Friday, 27 October 2017

Catalonia independence: Spanish Prime Minister Dissolves Catalan parliament

Spanish PM Mariano Rajoy says he is dissolving the Catalan parliament and calling regional elections over its push for independence.

Friday morning, the regional parliament in the Catalan region of Spain overwhelmingly voted for independence, throwing Spain into the biggest constitutional crisis in its 40-year democratic history.
Under Spanish national law, the vote has made secessionist parliamentarians vulnerable to arrest for sedition. 
Immediately following the vote, the Spanish parliament in Madrid voted to strip the Catalan regional government of its powers, invoking a never-before-used article of the constitution — Article 155 — which allows Madrid to dissolve the autonomy of a region if the unity of Spain is deemed at risk.
All of that means they have reached the moment the Iberian Peninsula has both anticipated and dreaded since a controversial referendum on Catalan independence was held on October 1: brinksmanship and deep uncertainty about the future.
Speaking on about the election, the Spanish prime minister, Mariano Rajoy, said his cabinet had fired the regional president, Carles Puigdemont, and ordered regional elections to be held on 21 December.

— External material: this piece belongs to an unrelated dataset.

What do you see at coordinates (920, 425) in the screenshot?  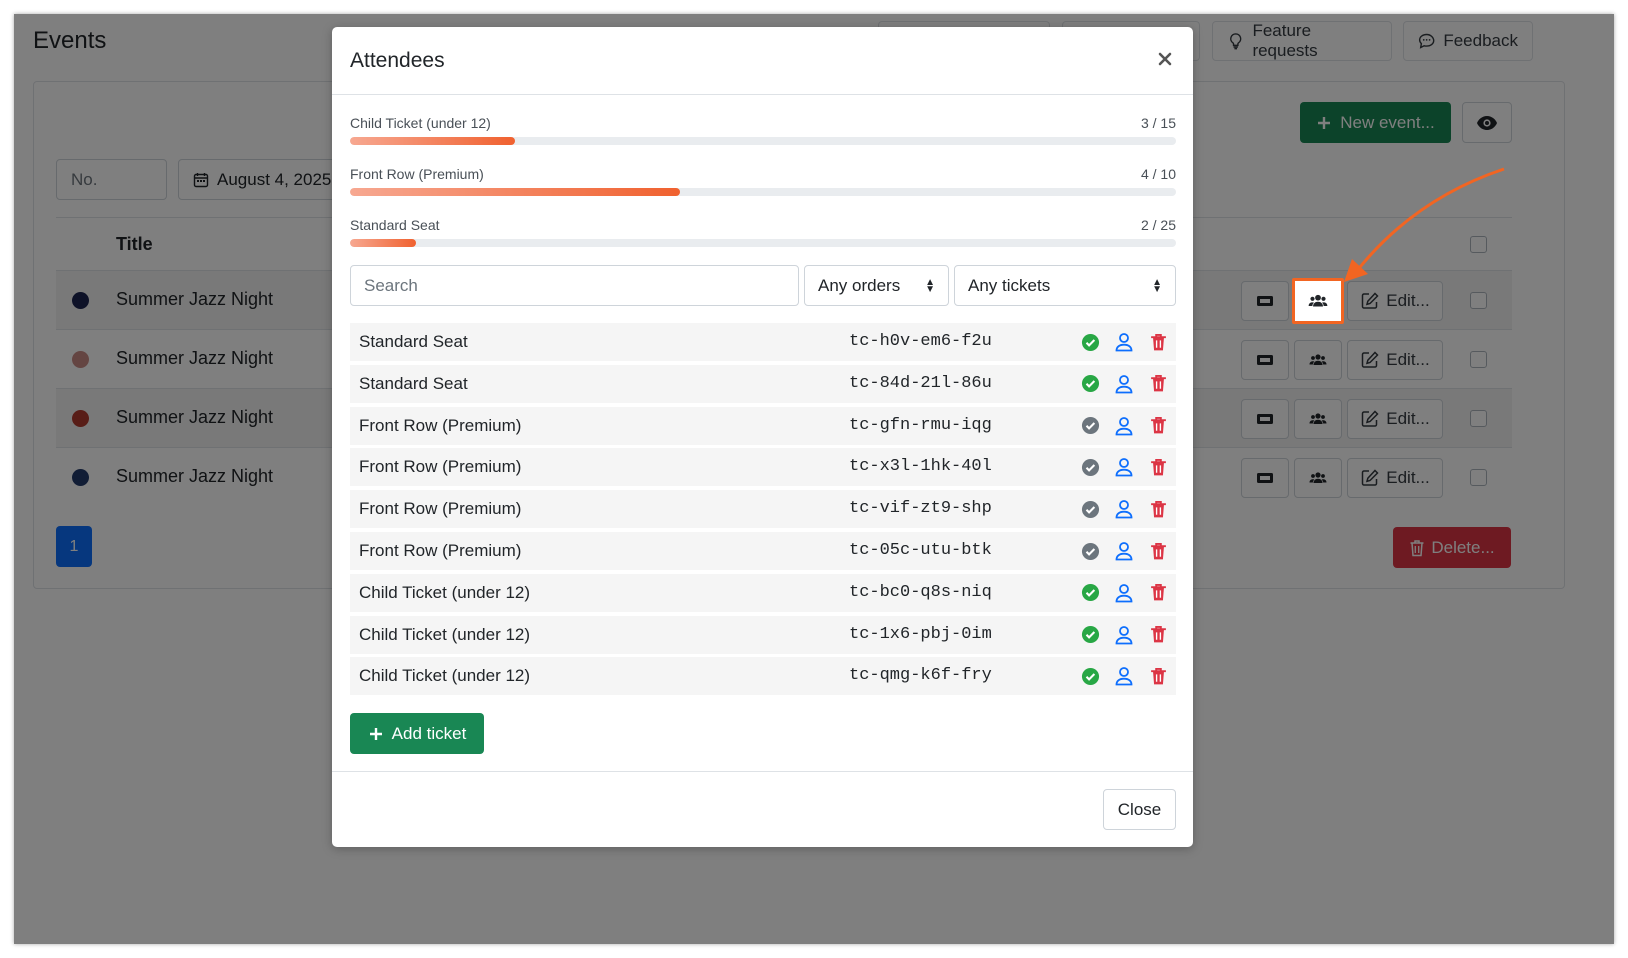 I see `ticket-code: tc-gfn-rmu-iqg` at bounding box center [920, 425].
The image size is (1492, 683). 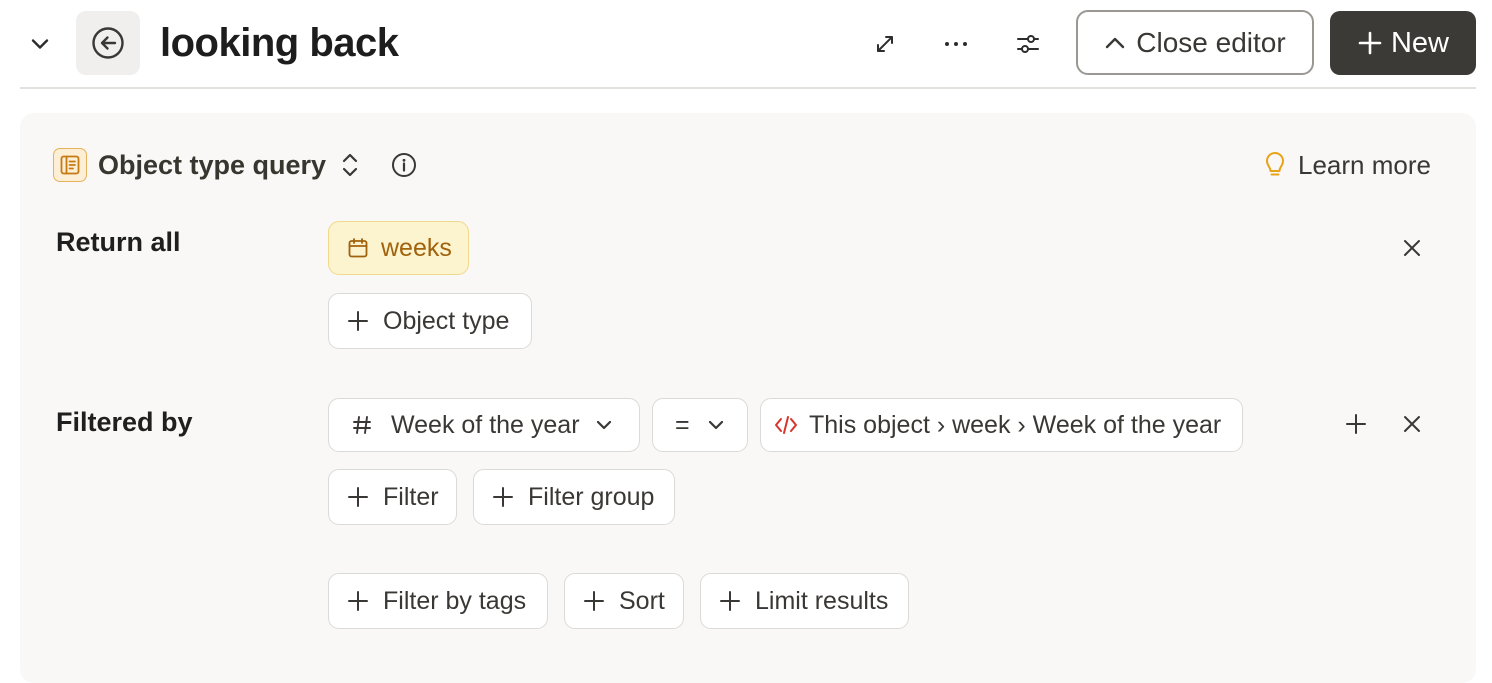 I want to click on filter-by-tags-button: Filter by tags, so click(x=438, y=601).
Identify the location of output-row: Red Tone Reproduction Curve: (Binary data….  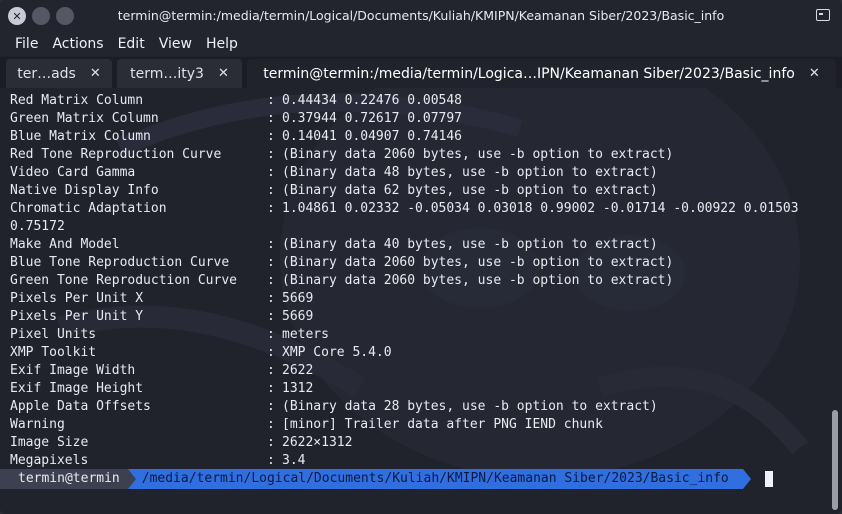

The prime minister said the unprecedented imposition of direct rule on Catalonia was essential to "recover normality" in the region.
Mr Rajoy made the announcement following a frantic day of developments in the row over Catalan independence.
The Spanish Senate granted Mr Rajoy's government the constitutional power to suspend Catalan autonomy, and after a cabinet meeting Mr Rajoy spelled out what that would entail.
Promising "free, clean and legal" elections, he called the situation "sad", saying: "We never wanted to come to this."
Mr Rajoy also announced the sacking of the Catalan police chief.

After the Catalan parliament voted to declare independence, thousands took to the streets to celebrate.
Separatists say the move means they no longer fall under Spanish jurisdiction.
But the Spanish Constitutional Court is likely to declare it illegal, while the EU, the US, the UK, Germany and France all expressed support for Spanish unity.